What you should do:
Quote all of the entries word for word.

══ Data to examine

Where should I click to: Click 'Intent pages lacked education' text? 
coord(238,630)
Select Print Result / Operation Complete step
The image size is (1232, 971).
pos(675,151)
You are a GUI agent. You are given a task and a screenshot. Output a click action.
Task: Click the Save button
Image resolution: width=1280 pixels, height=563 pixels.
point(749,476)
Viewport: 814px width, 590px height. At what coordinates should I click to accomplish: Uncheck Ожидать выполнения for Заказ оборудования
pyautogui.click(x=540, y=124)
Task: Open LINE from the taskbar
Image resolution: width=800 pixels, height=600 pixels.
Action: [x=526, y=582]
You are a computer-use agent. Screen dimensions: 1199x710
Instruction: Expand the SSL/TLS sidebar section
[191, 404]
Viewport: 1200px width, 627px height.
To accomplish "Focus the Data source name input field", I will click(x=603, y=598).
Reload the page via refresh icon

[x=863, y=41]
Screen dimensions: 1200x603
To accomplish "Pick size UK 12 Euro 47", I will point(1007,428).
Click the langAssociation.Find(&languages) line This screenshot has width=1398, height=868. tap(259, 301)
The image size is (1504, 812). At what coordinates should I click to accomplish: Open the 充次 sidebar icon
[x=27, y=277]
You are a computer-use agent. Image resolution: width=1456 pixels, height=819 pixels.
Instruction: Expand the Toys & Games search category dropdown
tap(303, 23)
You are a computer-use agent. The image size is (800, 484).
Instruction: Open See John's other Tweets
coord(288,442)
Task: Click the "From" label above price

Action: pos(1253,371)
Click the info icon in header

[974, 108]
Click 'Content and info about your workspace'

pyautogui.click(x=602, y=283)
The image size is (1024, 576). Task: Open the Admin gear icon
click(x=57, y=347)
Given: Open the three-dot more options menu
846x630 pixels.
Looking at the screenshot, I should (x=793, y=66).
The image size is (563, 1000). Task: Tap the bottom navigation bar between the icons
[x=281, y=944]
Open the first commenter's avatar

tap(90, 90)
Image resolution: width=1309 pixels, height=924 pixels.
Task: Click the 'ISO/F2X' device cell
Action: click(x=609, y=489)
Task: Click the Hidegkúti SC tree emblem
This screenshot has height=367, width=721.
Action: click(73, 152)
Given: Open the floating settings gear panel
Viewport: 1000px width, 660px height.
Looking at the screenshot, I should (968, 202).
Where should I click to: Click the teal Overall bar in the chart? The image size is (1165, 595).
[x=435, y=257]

════

Completed task:
Where should I click to: Click 'Intent pages lacked education' text? 
coord(238,630)
Select Print Result / Operation Complete step
The image size is (1232, 971).
pos(675,151)
You are a GUI agent. You are given a task and a screenshot. Output a click action.
Task: Click the Save button
Image resolution: width=1280 pixels, height=563 pixels.
point(749,476)
Viewport: 814px width, 590px height. At what coordinates should I click to accomplish: Uncheck Ожидать выполнения for Заказ оборудования
pyautogui.click(x=540, y=124)
Task: Open LINE from the taskbar
Image resolution: width=800 pixels, height=600 pixels.
Action: [x=526, y=582]
You are a computer-use agent. Screen dimensions: 1199x710
Instruction: Expand the SSL/TLS sidebar section
[191, 404]
Viewport: 1200px width, 627px height.
To accomplish "Focus the Data source name input field", I will click(x=603, y=598).
Reload the page via refresh icon

[x=863, y=41]
Screen dimensions: 1200x603
To accomplish "Pick size UK 12 Euro 47", I will point(1007,428).
Click the langAssociation.Find(&languages) line This screenshot has width=1398, height=868. tap(259, 301)
The image size is (1504, 812). At what coordinates should I click to accomplish: Open the 充次 sidebar icon
[x=27, y=277]
You are a computer-use agent. Image resolution: width=1456 pixels, height=819 pixels.
Instruction: Expand the Toys & Games search category dropdown
tap(303, 23)
You are a computer-use agent. The image size is (800, 484).
Instruction: Open See John's other Tweets
coord(288,442)
Task: Click the "From" label above price

Action: pos(1253,371)
Click the info icon in header

[974, 108]
Click 'Content and info about your workspace'

pyautogui.click(x=602, y=283)
The image size is (1024, 576). Task: Open the Admin gear icon
click(x=57, y=347)
Given: Open the three-dot more options menu
846x630 pixels.
Looking at the screenshot, I should (x=793, y=66).
The image size is (563, 1000). Task: Tap the bottom navigation bar between the icons
[x=281, y=944]
Open the first commenter's avatar

tap(90, 90)
Image resolution: width=1309 pixels, height=924 pixels.
Task: Click the 'ISO/F2X' device cell
Action: click(x=609, y=489)
Task: Click the Hidegkúti SC tree emblem
This screenshot has height=367, width=721.
Action: click(73, 152)
Given: Open the floating settings gear panel
Viewport: 1000px width, 660px height.
Looking at the screenshot, I should (968, 202).
Where should I click to: Click the teal Overall bar in the chart? The image size is (1165, 595).
[x=435, y=257]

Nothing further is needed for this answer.